## [WORK ITEM]
Among the entries below, find the lines holding "profile" and copy them.

## [Stored items]
──────

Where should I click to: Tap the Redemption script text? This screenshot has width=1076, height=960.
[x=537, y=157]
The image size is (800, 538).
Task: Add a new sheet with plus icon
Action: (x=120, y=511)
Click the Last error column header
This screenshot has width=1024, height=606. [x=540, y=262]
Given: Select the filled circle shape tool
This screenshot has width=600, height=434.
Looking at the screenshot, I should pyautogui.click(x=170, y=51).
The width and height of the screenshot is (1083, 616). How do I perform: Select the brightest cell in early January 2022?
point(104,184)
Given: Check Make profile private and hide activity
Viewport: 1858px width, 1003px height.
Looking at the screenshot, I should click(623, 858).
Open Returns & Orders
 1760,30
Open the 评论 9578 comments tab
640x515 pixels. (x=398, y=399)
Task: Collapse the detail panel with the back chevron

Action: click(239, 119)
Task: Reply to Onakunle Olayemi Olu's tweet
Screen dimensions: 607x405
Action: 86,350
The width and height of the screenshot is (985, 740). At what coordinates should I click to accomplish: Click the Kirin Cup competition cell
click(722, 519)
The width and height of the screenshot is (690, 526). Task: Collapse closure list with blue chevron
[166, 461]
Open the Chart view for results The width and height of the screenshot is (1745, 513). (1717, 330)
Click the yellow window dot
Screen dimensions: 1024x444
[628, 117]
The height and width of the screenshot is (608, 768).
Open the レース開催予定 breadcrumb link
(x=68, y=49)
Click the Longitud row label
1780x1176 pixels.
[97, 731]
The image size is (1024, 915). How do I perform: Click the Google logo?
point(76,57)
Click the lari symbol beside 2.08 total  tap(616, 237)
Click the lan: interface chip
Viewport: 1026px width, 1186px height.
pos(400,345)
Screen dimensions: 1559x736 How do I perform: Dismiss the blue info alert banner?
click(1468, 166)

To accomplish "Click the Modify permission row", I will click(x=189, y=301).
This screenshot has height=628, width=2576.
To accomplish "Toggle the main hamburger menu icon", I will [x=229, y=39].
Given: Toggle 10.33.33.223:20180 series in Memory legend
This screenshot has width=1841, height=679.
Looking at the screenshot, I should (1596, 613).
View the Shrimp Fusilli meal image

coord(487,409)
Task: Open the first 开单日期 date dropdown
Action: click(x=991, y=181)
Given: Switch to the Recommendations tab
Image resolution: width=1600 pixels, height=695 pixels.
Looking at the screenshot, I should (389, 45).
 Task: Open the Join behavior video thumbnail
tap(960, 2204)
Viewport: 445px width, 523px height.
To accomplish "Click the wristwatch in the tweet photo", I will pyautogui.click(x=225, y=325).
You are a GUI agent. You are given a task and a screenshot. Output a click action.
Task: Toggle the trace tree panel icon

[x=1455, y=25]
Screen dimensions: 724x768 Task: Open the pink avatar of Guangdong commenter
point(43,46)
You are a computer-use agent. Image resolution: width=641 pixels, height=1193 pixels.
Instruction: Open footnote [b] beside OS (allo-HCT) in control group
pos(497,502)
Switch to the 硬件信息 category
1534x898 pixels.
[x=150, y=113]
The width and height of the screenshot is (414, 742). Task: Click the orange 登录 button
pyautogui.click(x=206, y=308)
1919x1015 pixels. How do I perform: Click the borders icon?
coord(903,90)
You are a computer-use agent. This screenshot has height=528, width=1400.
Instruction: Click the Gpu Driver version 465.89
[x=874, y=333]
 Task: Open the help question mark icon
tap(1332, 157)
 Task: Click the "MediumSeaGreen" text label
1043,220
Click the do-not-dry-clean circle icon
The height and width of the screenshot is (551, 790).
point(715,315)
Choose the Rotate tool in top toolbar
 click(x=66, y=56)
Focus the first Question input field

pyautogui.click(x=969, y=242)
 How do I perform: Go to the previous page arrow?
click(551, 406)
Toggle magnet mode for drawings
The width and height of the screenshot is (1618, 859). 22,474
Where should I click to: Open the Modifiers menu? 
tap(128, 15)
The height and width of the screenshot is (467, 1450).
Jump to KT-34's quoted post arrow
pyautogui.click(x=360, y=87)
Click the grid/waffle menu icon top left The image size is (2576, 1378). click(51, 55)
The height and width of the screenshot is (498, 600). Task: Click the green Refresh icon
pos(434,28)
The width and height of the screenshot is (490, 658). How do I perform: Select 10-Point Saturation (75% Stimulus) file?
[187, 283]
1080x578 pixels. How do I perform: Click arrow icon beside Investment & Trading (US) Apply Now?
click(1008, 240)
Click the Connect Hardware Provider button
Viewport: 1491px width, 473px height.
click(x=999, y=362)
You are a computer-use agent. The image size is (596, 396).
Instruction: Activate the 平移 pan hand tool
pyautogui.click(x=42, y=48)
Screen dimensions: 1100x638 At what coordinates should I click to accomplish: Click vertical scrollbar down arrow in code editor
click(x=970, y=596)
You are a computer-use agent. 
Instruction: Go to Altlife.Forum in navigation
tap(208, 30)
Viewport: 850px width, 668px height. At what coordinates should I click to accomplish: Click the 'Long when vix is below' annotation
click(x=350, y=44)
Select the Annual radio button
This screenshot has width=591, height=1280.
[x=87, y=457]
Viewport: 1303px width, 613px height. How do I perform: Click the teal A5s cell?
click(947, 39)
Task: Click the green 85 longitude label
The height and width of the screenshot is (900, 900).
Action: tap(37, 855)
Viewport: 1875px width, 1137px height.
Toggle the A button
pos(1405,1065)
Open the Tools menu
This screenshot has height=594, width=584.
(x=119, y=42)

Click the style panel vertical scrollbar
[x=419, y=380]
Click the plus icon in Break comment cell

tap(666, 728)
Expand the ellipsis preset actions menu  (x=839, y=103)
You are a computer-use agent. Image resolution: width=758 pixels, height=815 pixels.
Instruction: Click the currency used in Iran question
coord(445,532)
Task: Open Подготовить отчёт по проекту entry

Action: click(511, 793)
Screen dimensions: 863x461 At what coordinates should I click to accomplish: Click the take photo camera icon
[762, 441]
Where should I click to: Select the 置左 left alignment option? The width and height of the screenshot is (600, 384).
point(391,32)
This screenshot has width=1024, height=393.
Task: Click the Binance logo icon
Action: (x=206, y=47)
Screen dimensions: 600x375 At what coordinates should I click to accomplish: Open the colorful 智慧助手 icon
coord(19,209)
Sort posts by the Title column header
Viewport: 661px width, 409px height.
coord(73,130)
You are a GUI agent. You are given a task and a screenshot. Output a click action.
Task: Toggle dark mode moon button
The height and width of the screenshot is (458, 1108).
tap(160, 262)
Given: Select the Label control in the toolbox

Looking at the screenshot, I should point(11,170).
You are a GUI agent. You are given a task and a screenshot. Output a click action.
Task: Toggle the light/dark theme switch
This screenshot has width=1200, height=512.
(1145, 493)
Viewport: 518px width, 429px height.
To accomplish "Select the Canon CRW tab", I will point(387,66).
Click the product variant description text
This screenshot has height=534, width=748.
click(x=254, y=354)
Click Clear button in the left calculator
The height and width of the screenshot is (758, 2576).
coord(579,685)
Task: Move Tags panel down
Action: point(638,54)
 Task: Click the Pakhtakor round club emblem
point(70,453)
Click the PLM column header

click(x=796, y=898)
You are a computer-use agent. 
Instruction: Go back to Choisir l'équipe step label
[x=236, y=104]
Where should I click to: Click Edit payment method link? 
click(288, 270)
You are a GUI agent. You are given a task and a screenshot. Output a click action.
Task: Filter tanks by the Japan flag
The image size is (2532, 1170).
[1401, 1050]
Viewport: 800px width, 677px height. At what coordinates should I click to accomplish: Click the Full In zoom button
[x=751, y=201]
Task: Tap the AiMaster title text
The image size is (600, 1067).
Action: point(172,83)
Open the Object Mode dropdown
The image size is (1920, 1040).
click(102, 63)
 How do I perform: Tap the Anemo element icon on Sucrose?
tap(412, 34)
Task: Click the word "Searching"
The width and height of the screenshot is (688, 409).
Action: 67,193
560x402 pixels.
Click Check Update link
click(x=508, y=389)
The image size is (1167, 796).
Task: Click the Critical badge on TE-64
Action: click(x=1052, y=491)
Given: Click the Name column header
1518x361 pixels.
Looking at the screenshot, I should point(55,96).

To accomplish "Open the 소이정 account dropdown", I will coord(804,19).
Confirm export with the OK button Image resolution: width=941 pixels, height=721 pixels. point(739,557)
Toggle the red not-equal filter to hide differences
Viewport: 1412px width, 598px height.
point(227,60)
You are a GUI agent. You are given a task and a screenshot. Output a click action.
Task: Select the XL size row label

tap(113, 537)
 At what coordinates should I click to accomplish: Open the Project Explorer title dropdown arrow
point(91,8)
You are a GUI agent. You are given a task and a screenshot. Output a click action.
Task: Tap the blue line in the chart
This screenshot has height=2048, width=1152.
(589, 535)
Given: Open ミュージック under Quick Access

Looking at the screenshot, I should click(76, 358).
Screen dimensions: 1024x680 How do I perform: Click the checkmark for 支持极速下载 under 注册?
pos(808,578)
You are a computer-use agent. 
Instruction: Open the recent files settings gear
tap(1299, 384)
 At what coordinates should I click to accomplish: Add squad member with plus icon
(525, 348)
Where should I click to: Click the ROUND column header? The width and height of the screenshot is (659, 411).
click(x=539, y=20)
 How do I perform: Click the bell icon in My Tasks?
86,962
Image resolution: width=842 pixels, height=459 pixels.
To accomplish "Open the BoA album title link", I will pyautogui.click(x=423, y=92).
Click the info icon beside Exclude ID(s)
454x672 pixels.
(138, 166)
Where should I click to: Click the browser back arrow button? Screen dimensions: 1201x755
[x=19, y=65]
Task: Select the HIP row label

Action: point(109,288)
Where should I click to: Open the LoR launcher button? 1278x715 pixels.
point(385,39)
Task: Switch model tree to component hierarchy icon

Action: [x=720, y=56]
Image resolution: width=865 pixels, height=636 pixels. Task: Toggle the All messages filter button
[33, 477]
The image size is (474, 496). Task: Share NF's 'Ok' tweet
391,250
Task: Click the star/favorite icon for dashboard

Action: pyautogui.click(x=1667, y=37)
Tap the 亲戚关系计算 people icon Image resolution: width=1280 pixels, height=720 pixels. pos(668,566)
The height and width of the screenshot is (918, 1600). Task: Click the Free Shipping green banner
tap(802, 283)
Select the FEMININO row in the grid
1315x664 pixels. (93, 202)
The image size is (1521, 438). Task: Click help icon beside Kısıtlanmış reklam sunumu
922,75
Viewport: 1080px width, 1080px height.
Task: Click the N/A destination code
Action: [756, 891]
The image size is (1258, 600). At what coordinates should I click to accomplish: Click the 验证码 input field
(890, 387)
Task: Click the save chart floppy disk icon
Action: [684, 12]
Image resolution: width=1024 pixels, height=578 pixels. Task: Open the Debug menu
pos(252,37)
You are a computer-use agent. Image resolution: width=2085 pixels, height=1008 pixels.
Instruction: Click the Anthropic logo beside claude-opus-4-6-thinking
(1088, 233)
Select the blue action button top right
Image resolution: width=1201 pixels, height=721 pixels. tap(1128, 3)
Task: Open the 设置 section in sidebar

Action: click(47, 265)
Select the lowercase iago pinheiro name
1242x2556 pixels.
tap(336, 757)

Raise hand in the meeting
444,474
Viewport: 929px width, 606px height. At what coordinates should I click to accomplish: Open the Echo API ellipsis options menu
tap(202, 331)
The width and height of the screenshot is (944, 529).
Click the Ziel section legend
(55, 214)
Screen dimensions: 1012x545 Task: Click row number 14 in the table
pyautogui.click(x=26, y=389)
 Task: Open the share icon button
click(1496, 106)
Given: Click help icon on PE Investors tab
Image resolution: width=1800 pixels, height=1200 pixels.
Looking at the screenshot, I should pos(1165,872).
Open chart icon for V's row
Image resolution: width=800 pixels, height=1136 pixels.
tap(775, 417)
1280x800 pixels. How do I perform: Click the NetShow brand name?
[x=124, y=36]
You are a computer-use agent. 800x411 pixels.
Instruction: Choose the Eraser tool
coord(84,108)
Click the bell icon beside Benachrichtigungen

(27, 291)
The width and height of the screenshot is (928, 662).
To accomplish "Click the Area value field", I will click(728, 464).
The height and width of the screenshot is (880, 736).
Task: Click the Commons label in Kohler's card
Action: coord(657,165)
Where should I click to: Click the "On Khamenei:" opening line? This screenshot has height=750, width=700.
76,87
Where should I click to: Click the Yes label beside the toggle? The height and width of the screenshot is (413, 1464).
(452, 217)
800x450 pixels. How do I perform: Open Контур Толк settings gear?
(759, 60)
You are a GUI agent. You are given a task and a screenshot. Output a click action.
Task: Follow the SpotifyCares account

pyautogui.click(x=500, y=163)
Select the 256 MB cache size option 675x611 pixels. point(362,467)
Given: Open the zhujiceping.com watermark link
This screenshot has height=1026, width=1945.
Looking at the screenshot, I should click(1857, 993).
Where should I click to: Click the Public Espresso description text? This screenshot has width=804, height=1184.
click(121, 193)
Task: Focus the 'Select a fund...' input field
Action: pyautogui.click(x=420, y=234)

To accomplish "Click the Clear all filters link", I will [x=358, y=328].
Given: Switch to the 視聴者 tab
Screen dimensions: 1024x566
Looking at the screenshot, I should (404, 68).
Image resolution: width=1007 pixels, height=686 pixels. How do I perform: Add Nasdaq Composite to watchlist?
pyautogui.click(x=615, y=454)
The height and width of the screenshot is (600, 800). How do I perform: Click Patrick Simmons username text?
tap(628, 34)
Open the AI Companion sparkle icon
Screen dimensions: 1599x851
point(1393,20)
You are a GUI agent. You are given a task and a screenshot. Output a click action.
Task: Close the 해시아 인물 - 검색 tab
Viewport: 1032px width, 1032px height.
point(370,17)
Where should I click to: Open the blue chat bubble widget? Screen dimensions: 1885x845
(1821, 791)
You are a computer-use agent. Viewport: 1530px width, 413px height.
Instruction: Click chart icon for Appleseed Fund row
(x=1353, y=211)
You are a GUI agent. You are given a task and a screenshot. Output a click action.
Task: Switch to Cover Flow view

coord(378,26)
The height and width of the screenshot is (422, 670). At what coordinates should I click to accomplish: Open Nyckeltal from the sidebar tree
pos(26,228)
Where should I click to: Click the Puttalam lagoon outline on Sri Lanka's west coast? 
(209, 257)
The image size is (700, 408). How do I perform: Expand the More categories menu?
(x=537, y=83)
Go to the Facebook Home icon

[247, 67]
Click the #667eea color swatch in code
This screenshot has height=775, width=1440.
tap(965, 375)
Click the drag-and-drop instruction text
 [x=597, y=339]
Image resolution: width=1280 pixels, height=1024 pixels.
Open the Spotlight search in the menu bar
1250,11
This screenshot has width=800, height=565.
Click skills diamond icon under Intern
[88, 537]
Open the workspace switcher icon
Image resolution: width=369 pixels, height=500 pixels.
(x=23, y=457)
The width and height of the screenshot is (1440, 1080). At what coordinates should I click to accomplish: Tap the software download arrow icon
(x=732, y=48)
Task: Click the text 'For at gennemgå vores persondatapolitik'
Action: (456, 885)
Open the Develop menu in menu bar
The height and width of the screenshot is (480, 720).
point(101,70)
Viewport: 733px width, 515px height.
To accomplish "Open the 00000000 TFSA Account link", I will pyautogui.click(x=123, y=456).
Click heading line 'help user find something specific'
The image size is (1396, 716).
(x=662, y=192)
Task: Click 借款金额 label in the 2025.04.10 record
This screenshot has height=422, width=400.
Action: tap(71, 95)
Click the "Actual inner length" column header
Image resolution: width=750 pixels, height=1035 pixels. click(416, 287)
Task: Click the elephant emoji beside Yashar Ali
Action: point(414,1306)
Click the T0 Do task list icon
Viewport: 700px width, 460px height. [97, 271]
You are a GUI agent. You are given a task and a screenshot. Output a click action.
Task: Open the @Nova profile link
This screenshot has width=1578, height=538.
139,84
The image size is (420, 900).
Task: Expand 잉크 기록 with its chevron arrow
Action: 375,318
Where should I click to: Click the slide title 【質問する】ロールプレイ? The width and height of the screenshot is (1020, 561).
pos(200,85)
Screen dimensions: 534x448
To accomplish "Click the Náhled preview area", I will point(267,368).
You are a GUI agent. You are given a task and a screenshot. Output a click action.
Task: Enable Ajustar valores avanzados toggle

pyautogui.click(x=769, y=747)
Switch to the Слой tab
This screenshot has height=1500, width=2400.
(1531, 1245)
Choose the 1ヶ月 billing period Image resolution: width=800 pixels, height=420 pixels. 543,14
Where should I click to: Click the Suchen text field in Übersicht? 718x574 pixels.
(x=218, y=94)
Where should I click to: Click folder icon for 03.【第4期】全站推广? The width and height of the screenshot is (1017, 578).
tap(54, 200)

──────

## [ANSWER BOX]
Given: Check Make profile private and hide activity
Task: Open the @Nova profile link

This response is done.